Cortesluna was ordered to the ground and he complied. While on the ground Officer Rivas-Villegas pressed his knee into Cortesluna’s back and pulled his arms behind his back. Cortesluna was handcuffed and taken away. He contended that he suffers “physical, emotional and economic injuries” as a result of the officers’ conduct.

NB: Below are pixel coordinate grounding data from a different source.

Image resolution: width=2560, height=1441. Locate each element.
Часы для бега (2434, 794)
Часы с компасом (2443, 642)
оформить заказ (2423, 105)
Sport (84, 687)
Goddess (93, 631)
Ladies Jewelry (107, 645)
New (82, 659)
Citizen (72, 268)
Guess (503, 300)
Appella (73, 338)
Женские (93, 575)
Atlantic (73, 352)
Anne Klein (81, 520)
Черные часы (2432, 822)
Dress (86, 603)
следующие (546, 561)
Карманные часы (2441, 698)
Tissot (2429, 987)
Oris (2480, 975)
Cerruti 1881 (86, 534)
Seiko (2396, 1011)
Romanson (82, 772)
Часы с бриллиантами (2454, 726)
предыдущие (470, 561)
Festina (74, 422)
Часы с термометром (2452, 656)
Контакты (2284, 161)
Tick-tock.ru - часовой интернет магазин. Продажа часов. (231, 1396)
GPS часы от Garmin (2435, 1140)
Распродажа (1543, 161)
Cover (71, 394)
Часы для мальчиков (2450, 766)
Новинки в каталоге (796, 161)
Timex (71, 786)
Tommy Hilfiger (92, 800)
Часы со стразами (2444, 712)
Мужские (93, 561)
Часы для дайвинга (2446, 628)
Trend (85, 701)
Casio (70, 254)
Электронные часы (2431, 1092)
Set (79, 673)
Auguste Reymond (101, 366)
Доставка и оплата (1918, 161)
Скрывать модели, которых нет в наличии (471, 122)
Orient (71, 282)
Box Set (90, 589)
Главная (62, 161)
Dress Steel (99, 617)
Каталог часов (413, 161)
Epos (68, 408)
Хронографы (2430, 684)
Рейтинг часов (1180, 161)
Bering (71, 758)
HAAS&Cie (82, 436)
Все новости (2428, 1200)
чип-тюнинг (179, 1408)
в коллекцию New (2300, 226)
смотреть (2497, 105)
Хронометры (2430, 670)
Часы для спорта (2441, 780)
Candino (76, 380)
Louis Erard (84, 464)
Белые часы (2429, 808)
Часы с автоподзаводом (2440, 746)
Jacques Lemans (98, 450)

Corlesluna filed suit in district court alleging a violation of his Fourth Amendment rights because officers Rivas-Villegas and Leon used excessive force and officer Kensic did not intervene after witnessing use of excessive force by his fellow officers. All three officers moved for summary judgement and the district court ruled in their favor. Cortesluna appealed.

In a 2-1 decision, the majority affirmed the district court’s ruling in favor of officers Leon and Kensic, but reversed the district court's summary judgment in favor of officer Rivas-Villegas. The majority explained  that there was a genuine issue of fact as to whether the force that Rivas-Villegas used when he kneeled on plaintiff's back when he was lying face down on the ground was excessive. They went on to say that controlling precedent at the time put officers on notice that kneeling on a prone and non-resisting person's back so hard as to cause Cortesluna injury was excessive.

Dissenting in part, Judge Daniel Collins believed that the force Rivas-Villegas used could not reasonably be described as excessive and even if the force was excessive it is clear that Rivas-Villegas would be entitled to qualified immunity. The majority explained why Collins was wrong, noting that he had improperly  disregarded Rivas-Villegas’ “use  of his foot to press Plaintiff to the ground” and that it was “for the jury, not us, to decide” whether the officer had used excessive force.